Exploring OCR and text-to-speech in FFMPEG...

...in which the author pursues a hare-brained idea to create a system to recognise text in any given image, reproduce the text, place it next to the original image and have the text be spoken aloud - all within ffmpeg, in order to explore several techniques and features within said tool. How far did the author get with all this madness? Read on to find out...

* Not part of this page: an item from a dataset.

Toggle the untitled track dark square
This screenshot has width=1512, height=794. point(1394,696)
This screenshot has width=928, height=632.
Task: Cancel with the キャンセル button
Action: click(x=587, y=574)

While spending an unhealthy amount of time browsing through the various filters available in ffmpeg, I discovered a couple that I really wanted to investigate. The ocr filter (as in Optical Character Recognition) is not documented in great detail - as is the case in several parts of the ffmpeg documentation. (On the other hand, some of the filters are extremely well-documented with several intriguing examples. But not this one!) Nonetheless, I wanted to try it out. Also, while writing my earlier blogs about audio in ffmpeg, I had come across the flite filter. I recognised the name (from my days in the past working with the open-source audio software Pure Data) to be text-to-speech generation software. This was also interesting to me, so I started experimenting...

Using the ocr filter

The ocr filter in ffmpeg is powered by the Tesseract library. As you will often find in ffmpeg, the build within ffmpeg has only a subset of the functionality of the original library - at least, for the moment. There's always the possibility of APIs being expanded in later ffmpeg releases. And it is open source of course, so there's the option of instigating those changes yourself - or using the original library in conjunction with ffmpeg if that suits your needs better.

To use the ocr filter, we need to be sure that ffmpeg was built with Tesseract enabled. You can check this by running ffmpeg without any options. If you see --enable-libtesseract in the configuration line in the first few lines, like this:

 % ffmpeg
ffmpeg version N-109469-g62da0b4a74 Copyright (c) 2000-2023 the FFmpeg developers
  built with Apple clang version 14.0.0 (clang-1400.0.29.202)
  configuration: --enable-libx264 --enable-gpl --enable-lv2 --enable-libfreetype --enable-libflite --enable-cross-compile --enable-libtesseract --enable-libfontconfig --enable-libfribidi
Enter fullscreen mode Exit fullscreen mode

then you don't need to do anything. Otherwise add --enable-libtesseract to and run your ./configure command, then make and make install.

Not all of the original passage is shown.